▸ **DO THIS**: Please rewrite the part of the listing that opens with the line containing "Where should I" and runs through the end of the listing, with "dropdown" replaced by "drop-down" and nothing else changed. Give only that part, and leave the pictures out.

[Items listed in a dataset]
● ● ● ● ● ● ●
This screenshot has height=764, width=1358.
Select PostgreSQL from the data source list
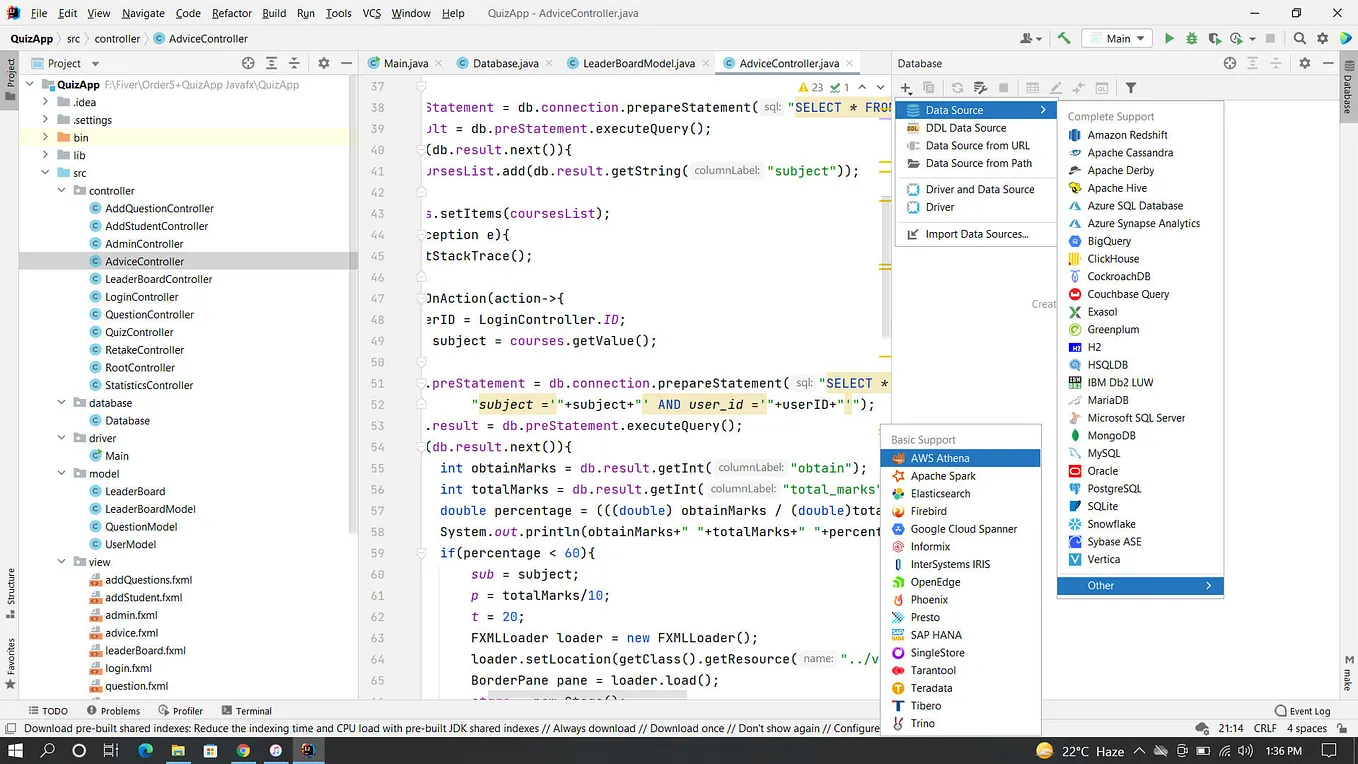(1113, 489)
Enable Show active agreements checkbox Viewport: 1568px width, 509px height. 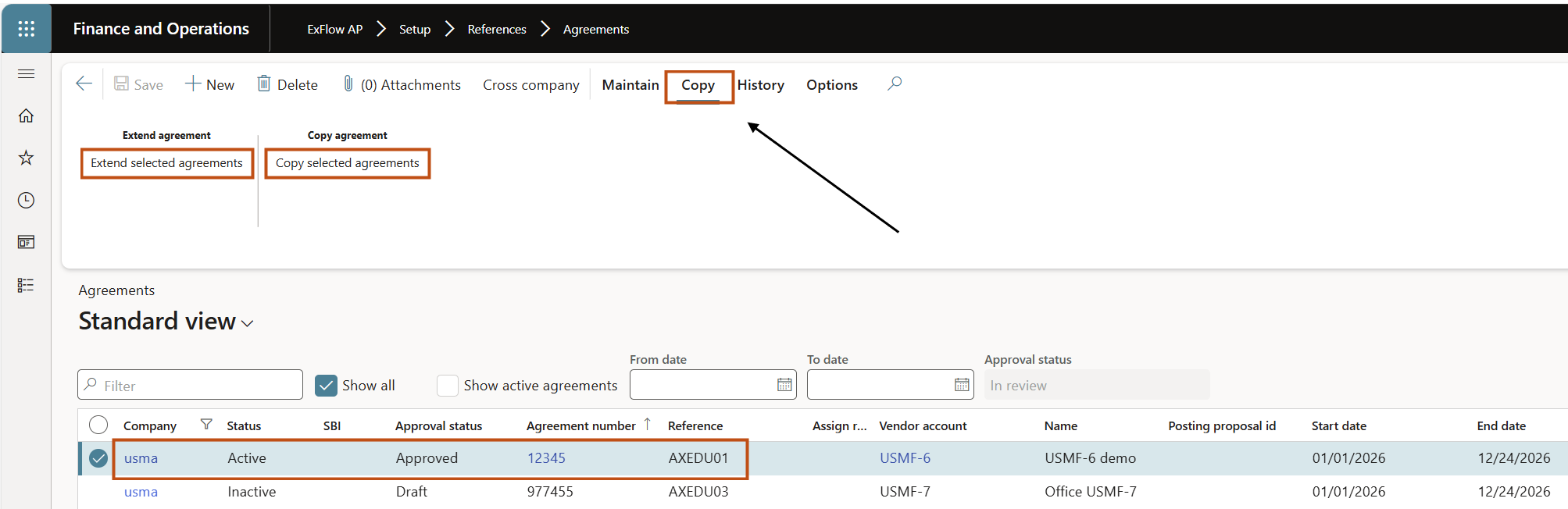pyautogui.click(x=448, y=386)
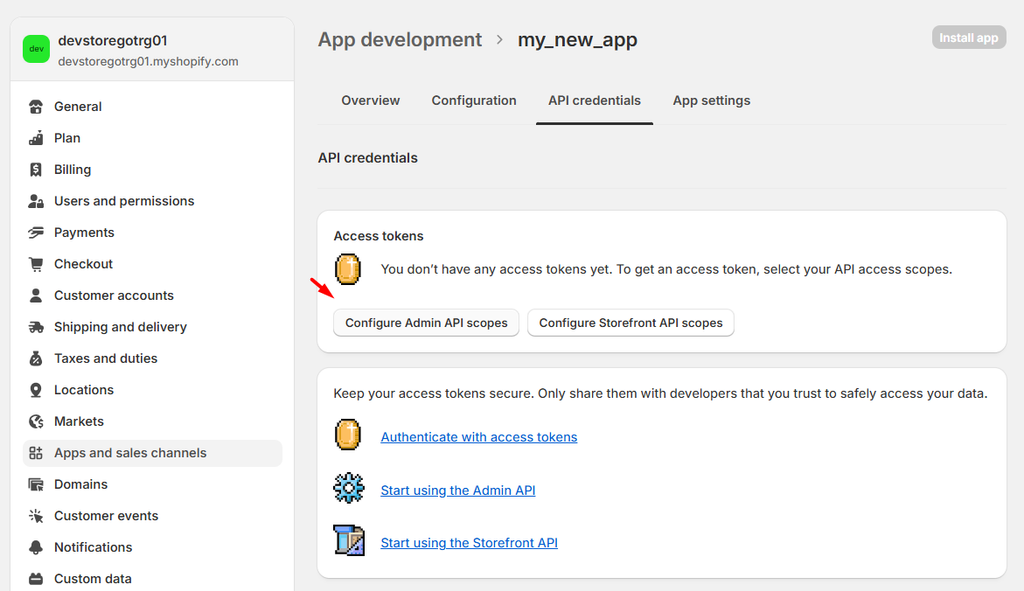Select the App settings tab
Viewport: 1024px width, 591px height.
pyautogui.click(x=711, y=101)
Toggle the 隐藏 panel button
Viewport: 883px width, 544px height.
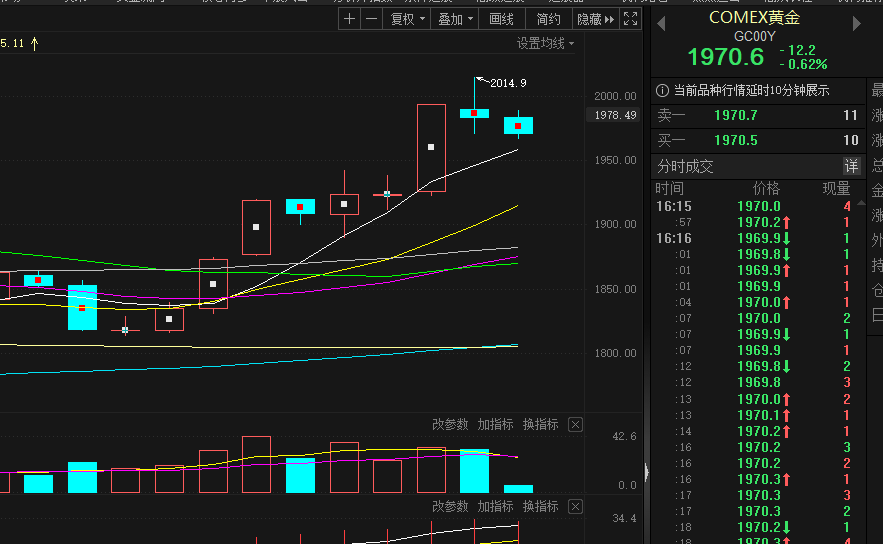[595, 19]
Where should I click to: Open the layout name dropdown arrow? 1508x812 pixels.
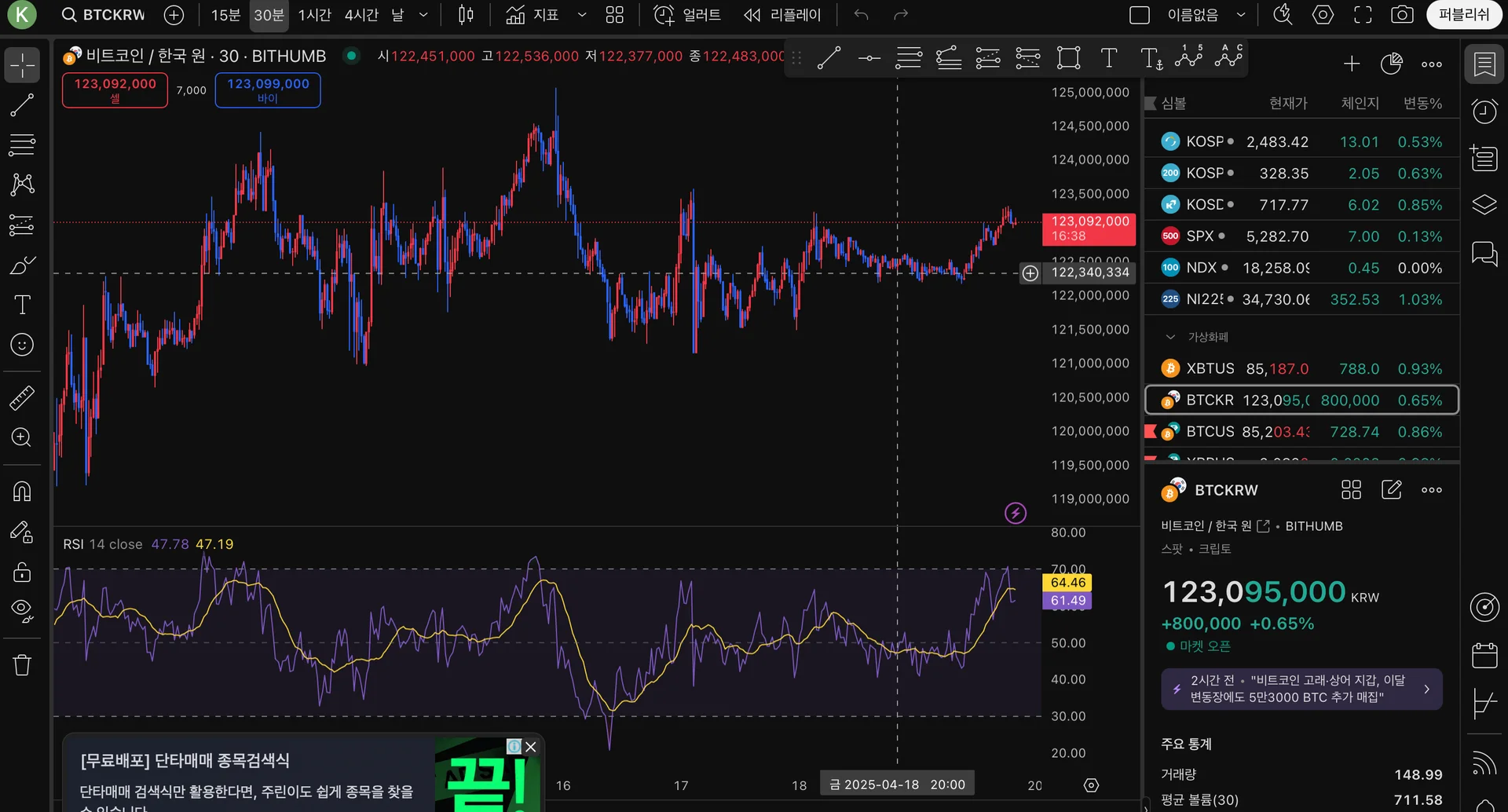coord(1241,15)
● ● ● ● ● ● ●
▸ **RESULT FOR THIS TASK**:
Where should I click to: Open the layout name drop-down arrow? 1508x812 pixels.
coord(1241,15)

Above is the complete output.